Seuls environ 800 ha sur les près de 1.000 plantés ont droit à l'appellation et produisent bon an mal an environ 30 à 35.000 hectolitres au total, dont 60% de vin
blanc sec, et un blanc moelleux incomparable.
Dans ces communes, les parcelles de vignobles doivent être reconnues aptes à la production de vin de Jurançon. La surface totale est de l'ordre de 600 ha. Les parcelles sont à flanc de coteaux
exposés sud-sud-est c'est-à-dire à l'abri des vents dominants (Ouest). Les pieds de vigne sont en principe plantés dans le sens de la pente ou bien en terrasse lorsque la pente est trop
forte. Les cépages utilisés sont le petit manseng, le gros manseng, le courbu, le camaralet et le lauzet. Il n'est planté que 2.800 à 3.000 pieds à l'hectare afin de favoriser la qualité du raisin.
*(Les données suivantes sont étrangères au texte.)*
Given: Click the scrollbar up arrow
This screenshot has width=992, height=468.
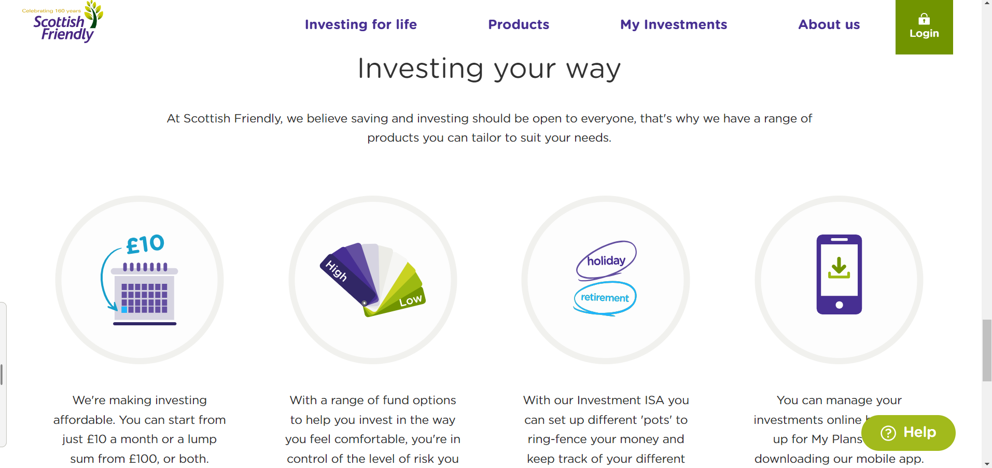Looking at the screenshot, I should tap(987, 4).
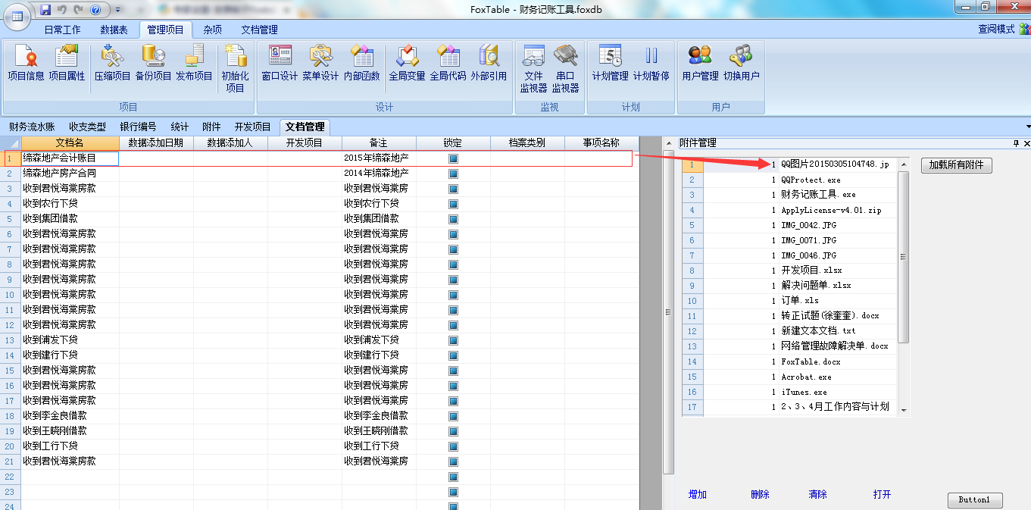
Task: Switch to the 财务流水账 table tab
Action: tap(32, 127)
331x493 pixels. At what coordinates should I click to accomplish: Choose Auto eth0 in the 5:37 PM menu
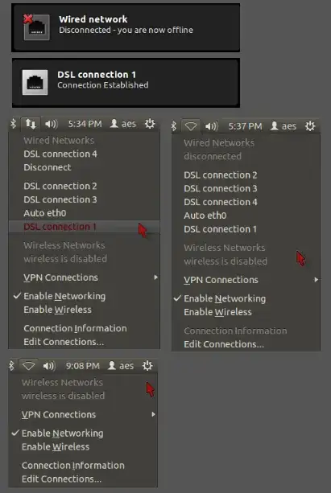pyautogui.click(x=205, y=216)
La vigne est taillée à guyot double et elle est conduite en hautain avec un feuillage pouvant atteindre 2m30 de haut.
Abos, Arbus, Artiguelouve, Aubertin, Bosdarros, Cardesse,Cuqueron, Estialescq, Gan, Gelos, Haut-de-Bosdarros, Jurançon, Lacommande, Lahourcade, Laroin, Lasseube, Lasseubetat, Lucq-de-Béarn, Mazères-Lezons, Monein, Narcastet, Parbayse, Rontignon, Saint-Faust et Uzos.
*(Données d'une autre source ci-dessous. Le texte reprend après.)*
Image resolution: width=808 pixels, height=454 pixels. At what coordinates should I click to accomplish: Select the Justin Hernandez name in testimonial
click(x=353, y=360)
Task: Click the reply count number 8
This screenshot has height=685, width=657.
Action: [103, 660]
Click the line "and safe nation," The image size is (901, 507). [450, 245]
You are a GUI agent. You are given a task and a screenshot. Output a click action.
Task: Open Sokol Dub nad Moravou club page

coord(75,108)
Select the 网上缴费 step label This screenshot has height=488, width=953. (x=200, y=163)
Mais, au cours de la seconde moitié su IXXème siècle, le phylloxéra a fait disparaître pratiquement tout le vignoble.
Grâce à quelques producteurs et la cave des producteurs de Gan le Jurançon a repris tout son prestige. Quelques millésimes exceptionnels y ont contribué comme en 1975 puis de manière plus régulière depuis 1981.
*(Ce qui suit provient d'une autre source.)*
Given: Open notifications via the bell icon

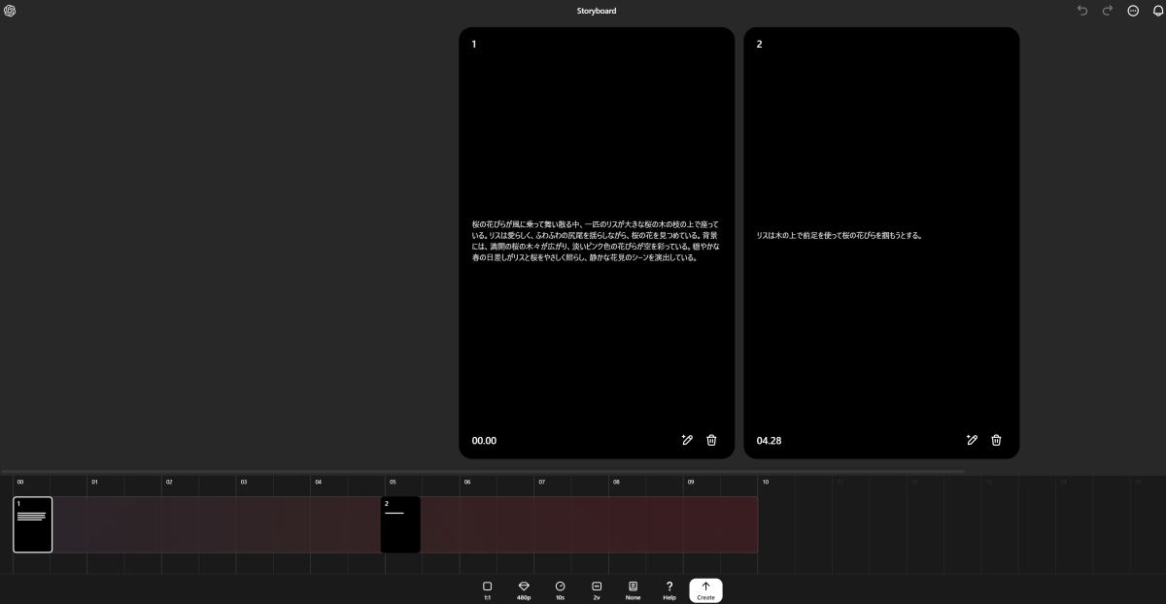Looking at the screenshot, I should tap(1155, 11).
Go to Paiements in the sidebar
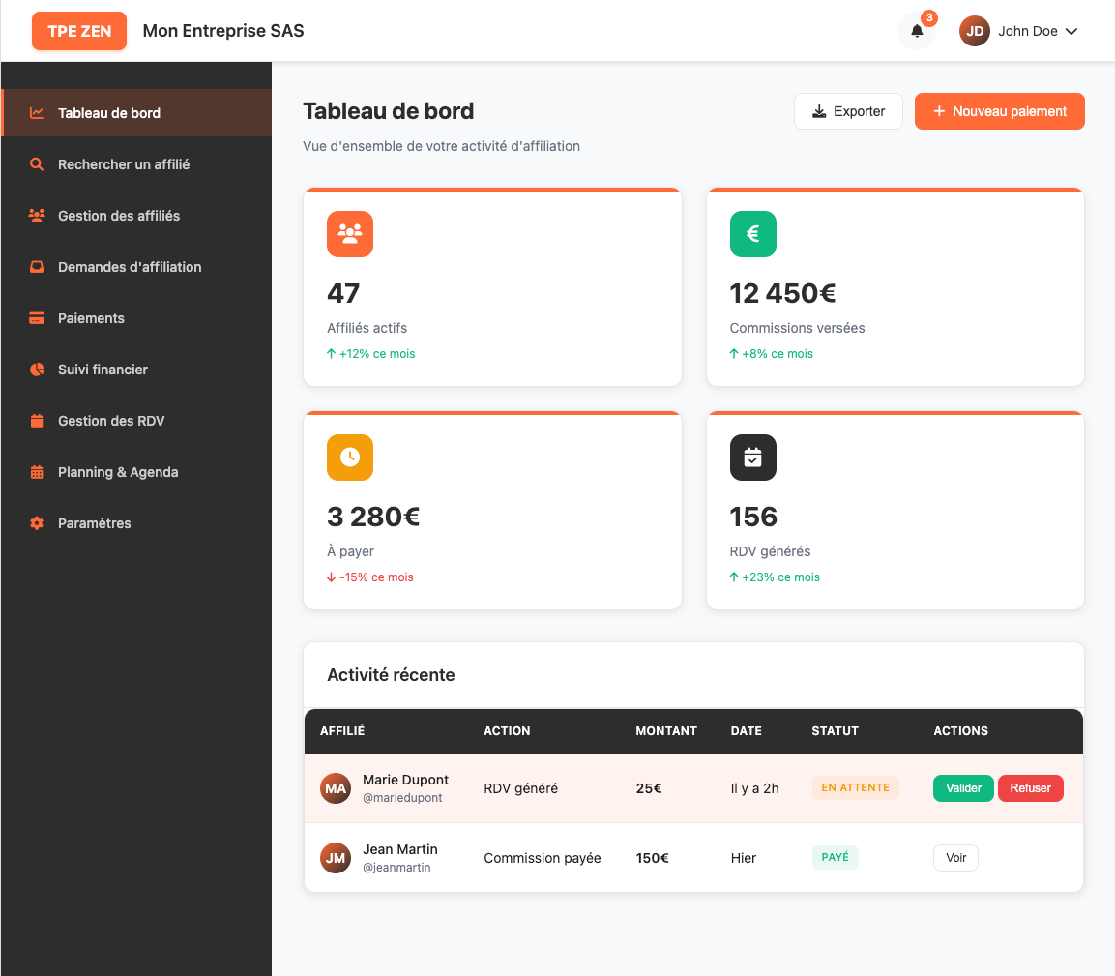1115x976 pixels. pos(91,318)
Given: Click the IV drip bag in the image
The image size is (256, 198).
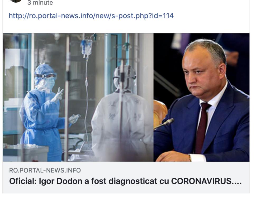Looking at the screenshot, I should (x=87, y=47).
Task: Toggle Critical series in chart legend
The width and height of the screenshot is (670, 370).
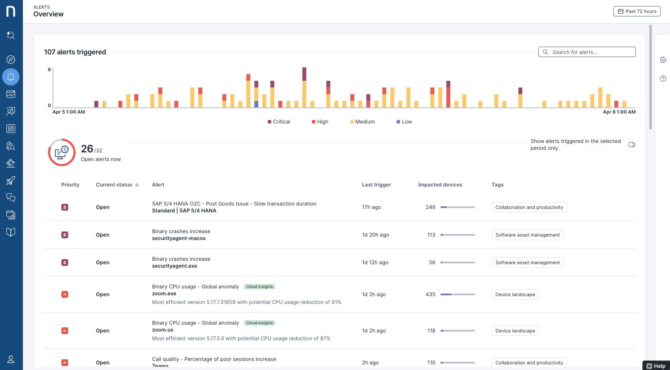Action: [x=279, y=122]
L'Institut national des appellations d'origine contrôlée vient de couronner un travail de pratiquement dix ans, mené sur le périmètre de l'AOC jurançon et jurançon sec. Le 12 février,
en réunion de conseil national, l'INAO a en effet validé la délimitation parcellaire du vignoble, c'est-à-dire la carte des parcelles de terrain plantées de vignes ou non qui
répondent suffisamment aux critères géologiques, topographiques et climatiques de l'appellation. Un moment capital.
Une tentative de mener à bien pareille démarche, qui vise à exclure de l'appellation les terrains les moins convaincants, avait échoué dans les années 70 à 80. La surface de référence restait
donc celle issue du décret de 1936, portant création de l'AOC et revisité par celui de 1977, soit 41 800 hectares répartis sur vingt-cinq communes.
Au terme de travaux d'étude minutieux orchestrés par l'agence locale de l'INAO, en liaison avec les représentants de la profession, les scientifiques et universitaires, il n'y a plus que
6.700 hectares de classés. Le vignoble s'étend aujourd'hui sur un millier d'hectares, dont une moitié sur Monein. Et, fort heureusement, il n'y a que quarante hectares de vignes qui ne figurent
pas dans le périmètre sélectionné. Mais, pas d'affolement pour les quelques vignerons concernés, disséminés aux quatre coins de l'appellation. L'INAO leur laisse vingt ans pour trouver des
parcelles de remplacement dans la zone classée. Un système de plantations anticipées sur trois ans est prévu pour permettre le passage de l'une à l'autre sans perte de récolte.
Savoir scientifique.
Alors, la délimitation parcellaire que les deux syndicats locaux (coopérateurs et indépendants) ont semble t-il sollicité de l'INAO en 1995, à quoi sert-elle? "Principalement, à gagner en
qualité", explique Luc Blotin, ingénieur terroir au bureau INAO de Pau et responsable de la démarche pour le Jurançon. En sélectionnant les terroirs, les vignerons indépendants ou coopérateurs ont
les meilleures chances d'obtenir un produit typique et conforme aux règles de l'appellation. C'est important. Mais les études et analyses réalisées avec le concours du laboratoire de géologie de
l'Université de Pau apportent aussi une foule de données scientifiques et techniques inédites.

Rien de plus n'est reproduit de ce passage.